Haddad: 4% das exportações para os EUA serão afetadas por tarifaço; 2% terão destino alternativo
Ministro da Fazenda disse que, apesar do porcentual baixo, governo não irá 'baixar guarda', já que setores vulneráveis podem ser prejudicados pela tarifa de 50%
BRASÍLIA - O ministro da Fazenda, Fernando Haddad, afirmou nesta quarta-feira, 5, durante a 5ª Reunião Plenária do Conselho de Desenvolvimento Econômico Social Sustentável (CDESS), mais conhecido como "Conselhão", que 4% dos produtos brasileiros exportados para os Estados Unidos serão afetados pelo tarifaço imposto pelo presidente americano, Donald Trump. Deste porcentual, mais de 2% terão um destino alternativo.
"Graças à política que o presidente Lula inaugurou ainda em 2003, de abrir os mercados para os produtos brasileiros, elas representam 12%. Desses 12%, 4% são afetados pelo tarifaço, e dos 4%, mais de 2% terá, naturalmente, outra destinação, porque são commodities com preço internacional que vão encontrar o seu destino no curto ou médio prazo", afirmou Haddad.
Haddad disse ainda que, apesar do porcentual baixo, o governo não irá "baixar guarda" porque setores vulneráveis devem ser prejudicados pela tarifa de 50% para produtos brasileiros.
O ministro da Fazenda também destacou a importância do Conselhão para a Fazenda que, segundo ele, possui uma visão voltada para o crédito desde 2023. Haddad disse que, atualmente, existem cinco projetos de lei que tratam sobre o tema e estão sendo discutidas pelo CDESS.
O ministro também fez um balanço positivo da situação econômica do País e disse que a expectativa do Executivo é que a inflação feche, neste ano, abaixo de 5%. Haddad declarou ainda que o País está evoluindo nas contas públicas depois de anos de "déficit primário crônico".
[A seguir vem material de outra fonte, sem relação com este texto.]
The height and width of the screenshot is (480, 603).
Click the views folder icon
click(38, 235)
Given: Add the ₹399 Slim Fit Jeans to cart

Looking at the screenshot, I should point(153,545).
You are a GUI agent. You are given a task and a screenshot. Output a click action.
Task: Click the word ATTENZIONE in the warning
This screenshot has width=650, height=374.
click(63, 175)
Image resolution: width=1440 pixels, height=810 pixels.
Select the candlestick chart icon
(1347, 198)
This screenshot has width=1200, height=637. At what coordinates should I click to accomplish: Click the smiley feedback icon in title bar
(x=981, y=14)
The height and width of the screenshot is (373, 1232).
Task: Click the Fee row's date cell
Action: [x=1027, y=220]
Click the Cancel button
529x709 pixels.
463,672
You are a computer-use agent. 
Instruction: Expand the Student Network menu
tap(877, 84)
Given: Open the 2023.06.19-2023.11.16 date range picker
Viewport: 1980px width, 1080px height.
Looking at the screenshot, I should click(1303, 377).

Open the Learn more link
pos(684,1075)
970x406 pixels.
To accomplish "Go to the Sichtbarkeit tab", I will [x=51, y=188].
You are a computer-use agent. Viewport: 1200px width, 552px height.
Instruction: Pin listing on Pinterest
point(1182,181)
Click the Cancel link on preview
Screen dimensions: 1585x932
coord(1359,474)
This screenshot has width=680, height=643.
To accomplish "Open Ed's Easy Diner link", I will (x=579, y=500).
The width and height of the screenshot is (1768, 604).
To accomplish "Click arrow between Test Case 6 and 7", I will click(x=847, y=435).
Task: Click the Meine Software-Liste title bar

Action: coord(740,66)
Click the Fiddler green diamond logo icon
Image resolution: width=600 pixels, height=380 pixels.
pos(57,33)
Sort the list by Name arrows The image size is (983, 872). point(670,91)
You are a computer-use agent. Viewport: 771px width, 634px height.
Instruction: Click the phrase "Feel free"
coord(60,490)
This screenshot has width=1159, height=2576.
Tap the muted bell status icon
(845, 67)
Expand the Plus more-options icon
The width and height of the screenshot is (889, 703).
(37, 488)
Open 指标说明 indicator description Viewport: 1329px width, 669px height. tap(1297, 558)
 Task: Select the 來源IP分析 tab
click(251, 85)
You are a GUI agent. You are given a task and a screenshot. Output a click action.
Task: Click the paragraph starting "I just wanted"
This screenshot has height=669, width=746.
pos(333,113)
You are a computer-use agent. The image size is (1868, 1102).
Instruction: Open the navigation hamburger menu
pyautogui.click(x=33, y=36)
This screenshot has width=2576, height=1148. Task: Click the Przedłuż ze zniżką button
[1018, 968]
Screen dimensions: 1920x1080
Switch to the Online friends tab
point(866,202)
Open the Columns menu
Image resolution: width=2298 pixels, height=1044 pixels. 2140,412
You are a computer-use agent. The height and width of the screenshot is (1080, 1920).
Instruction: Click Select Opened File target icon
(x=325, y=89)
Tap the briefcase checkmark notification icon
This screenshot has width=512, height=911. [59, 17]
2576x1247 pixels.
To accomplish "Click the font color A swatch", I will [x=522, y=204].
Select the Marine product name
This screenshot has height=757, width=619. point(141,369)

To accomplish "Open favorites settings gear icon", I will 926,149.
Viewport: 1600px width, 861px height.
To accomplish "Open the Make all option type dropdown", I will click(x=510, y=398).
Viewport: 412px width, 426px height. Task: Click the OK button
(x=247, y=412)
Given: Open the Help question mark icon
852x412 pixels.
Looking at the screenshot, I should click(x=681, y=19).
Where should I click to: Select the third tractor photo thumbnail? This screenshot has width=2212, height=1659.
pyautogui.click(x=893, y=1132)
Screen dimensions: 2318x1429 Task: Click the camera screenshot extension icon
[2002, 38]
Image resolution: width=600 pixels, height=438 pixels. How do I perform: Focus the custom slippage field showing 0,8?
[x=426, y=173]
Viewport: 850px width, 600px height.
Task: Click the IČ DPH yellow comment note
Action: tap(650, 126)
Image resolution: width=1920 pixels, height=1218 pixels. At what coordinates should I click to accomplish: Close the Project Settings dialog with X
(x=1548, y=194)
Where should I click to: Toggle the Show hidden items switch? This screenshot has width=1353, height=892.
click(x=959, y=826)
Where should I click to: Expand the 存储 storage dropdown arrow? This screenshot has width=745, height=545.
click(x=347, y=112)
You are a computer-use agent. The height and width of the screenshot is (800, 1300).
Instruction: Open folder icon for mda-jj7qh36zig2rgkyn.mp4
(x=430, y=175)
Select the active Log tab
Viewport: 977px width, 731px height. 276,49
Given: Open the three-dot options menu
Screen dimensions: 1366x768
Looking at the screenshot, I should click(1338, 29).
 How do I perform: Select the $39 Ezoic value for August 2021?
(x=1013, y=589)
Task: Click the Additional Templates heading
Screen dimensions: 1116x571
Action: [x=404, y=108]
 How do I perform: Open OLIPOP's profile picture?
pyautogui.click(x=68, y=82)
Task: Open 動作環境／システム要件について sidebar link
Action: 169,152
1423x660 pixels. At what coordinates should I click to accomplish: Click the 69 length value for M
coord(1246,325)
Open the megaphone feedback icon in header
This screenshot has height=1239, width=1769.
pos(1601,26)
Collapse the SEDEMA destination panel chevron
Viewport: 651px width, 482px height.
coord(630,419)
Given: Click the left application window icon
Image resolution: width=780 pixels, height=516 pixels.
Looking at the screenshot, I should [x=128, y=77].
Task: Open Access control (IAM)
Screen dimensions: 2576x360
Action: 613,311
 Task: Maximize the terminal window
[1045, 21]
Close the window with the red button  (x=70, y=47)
"Nós estamos, sim, evoluindo nas contas públicas depois de muitos anos de déficit primário crônico, na casa de 2% do PIB. Mas lembrando algo que é caro para a primeira-dama Janja e ao presidente Lula, que nós não estamos fazendo ajuste fiscal no lombo dos mais pobres e no lombo do trabalhador".
Futuro do Pix
Haddad disse que está "fora de cogitação" ceder à pressão de multinacionais sobre o Pix. Segundo ele, o Pix está "chamando atenção" de vários países no mundo e tem uma maturidade que "incomoda", mas destacou que é "uma tecnologia soberana brasileira". "E nós não podemos nem sonhar nem pensar nem imaginar privatizar algo que não tem custo para o cidadão. Não tem custo", reforçou. As falas foram feitas na abertura da 5ª Reunião Plenária do Conselho de Desenvolvimento Econômico Social Sustentável (CDESS), o Conselhão, no Palácio Itamaraty.
Haddad também disse que o Brasil tem condições de atrair investimentos para minerais críticos e que o País vai produzir baterias eficientes e painéis solares. "Nós temos de buscar parcerias concretas com benefícios múltiplos e são várias as oportunidades de cooperação na mesa", disse o ministro em relação aos EUA.
"Nós queremos mais parceria e não vamos cair na magia de imaginar que um governo que, com desinformação, já tomou medidas agressivas em relação ao Brasil, essa não é a história da parceria do Brasil com os Estados Unidos", afirmou.